_Exercise input_.
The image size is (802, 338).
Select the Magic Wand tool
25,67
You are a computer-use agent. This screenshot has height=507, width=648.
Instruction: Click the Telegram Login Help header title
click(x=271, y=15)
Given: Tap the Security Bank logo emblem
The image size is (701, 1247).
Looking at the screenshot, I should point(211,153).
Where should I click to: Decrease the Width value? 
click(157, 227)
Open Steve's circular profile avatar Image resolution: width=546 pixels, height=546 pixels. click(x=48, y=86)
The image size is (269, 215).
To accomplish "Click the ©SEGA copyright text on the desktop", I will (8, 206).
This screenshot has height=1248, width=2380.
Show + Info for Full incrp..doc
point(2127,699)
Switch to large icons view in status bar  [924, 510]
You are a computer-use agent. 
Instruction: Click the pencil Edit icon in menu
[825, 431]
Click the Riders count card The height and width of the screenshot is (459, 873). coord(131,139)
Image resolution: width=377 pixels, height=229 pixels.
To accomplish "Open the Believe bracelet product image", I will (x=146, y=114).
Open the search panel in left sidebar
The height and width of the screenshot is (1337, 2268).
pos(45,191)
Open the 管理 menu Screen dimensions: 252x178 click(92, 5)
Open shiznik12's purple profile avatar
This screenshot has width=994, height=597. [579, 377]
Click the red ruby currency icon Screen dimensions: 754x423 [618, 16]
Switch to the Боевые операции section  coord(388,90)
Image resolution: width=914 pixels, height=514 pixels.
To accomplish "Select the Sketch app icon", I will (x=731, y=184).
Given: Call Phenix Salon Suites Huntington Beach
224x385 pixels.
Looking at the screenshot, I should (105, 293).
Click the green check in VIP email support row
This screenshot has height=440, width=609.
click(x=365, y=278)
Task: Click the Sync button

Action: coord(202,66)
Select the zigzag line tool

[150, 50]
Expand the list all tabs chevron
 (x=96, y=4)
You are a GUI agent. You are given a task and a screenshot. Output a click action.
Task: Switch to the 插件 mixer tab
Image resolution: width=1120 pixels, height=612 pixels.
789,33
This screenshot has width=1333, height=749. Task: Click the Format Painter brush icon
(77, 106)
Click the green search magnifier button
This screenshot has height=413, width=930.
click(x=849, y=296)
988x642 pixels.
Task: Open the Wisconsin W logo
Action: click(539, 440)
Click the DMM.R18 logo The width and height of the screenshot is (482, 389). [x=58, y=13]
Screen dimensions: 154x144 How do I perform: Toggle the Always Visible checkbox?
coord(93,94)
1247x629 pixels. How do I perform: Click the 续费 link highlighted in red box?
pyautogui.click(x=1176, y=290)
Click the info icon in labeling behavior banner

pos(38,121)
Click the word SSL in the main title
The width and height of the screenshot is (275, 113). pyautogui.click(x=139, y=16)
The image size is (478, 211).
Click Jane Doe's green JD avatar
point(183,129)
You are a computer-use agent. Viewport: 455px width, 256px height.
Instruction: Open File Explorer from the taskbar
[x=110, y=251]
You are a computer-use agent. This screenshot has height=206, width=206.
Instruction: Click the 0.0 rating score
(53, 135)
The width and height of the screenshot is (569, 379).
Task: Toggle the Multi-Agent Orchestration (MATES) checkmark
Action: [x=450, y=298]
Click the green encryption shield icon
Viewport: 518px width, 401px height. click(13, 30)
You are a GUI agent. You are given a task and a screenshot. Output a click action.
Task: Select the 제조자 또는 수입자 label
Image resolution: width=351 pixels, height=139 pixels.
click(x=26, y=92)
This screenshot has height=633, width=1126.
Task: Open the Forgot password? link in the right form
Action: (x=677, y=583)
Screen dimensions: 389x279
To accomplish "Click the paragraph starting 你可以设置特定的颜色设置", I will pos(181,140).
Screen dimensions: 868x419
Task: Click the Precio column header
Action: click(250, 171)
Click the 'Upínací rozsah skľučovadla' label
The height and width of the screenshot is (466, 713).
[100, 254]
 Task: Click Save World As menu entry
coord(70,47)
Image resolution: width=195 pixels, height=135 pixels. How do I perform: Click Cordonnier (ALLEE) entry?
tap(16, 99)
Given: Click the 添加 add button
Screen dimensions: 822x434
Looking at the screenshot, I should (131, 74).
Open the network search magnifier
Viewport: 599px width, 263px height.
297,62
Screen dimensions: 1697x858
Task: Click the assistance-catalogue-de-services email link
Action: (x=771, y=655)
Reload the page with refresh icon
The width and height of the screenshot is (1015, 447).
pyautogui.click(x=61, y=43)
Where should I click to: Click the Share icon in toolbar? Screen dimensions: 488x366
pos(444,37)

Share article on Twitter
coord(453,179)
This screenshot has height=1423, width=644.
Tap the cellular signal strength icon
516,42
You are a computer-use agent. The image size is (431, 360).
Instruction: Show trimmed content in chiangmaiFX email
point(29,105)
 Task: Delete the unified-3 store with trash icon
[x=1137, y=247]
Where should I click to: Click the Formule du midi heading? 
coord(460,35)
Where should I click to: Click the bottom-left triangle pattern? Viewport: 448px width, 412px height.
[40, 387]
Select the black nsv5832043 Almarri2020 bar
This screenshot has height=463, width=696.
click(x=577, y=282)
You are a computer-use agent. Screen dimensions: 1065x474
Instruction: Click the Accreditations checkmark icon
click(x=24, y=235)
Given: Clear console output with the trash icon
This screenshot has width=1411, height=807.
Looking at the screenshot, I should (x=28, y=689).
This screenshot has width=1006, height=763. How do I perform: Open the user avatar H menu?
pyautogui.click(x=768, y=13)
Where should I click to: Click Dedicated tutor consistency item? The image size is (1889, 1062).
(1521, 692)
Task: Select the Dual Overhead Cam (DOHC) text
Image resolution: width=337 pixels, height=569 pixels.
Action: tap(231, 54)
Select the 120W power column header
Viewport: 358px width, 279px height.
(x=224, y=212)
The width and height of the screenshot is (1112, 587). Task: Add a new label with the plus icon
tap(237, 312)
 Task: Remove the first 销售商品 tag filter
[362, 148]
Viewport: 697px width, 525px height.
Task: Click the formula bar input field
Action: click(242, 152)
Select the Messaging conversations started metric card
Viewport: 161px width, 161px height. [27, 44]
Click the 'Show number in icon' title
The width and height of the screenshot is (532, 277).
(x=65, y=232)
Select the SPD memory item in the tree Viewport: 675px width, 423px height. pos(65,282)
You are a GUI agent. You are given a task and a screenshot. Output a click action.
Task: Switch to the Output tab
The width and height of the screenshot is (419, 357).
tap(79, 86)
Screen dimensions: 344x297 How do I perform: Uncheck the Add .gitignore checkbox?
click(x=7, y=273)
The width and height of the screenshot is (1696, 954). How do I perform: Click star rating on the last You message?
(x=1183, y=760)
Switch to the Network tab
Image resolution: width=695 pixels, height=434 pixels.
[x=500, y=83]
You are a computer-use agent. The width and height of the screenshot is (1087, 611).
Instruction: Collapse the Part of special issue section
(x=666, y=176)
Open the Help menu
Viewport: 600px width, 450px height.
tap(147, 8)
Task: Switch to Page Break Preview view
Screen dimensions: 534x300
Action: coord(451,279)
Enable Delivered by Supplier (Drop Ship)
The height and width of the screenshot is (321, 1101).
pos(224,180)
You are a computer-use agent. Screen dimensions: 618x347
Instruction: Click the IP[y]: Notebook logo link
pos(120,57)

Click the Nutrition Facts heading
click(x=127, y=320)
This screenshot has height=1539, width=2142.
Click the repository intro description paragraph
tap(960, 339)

_Goal of the exercise_.
Set down exactly the lines that begin the records and continue through the line bearing "The image size is (269, 215)."; include both ends.

_Exercise answer_.
The image size is (802, 338).
Select the Magic Wand tool
25,67
You are a computer-use agent. This screenshot has height=507, width=648.
Instruction: Click the Telegram Login Help header title
click(x=271, y=15)
Given: Tap the Security Bank logo emblem
The image size is (701, 1247).
Looking at the screenshot, I should point(211,153).
Where should I click to: Decrease the Width value? 
click(157, 227)
Open Steve's circular profile avatar Image resolution: width=546 pixels, height=546 pixels. click(x=48, y=86)
The image size is (269, 215).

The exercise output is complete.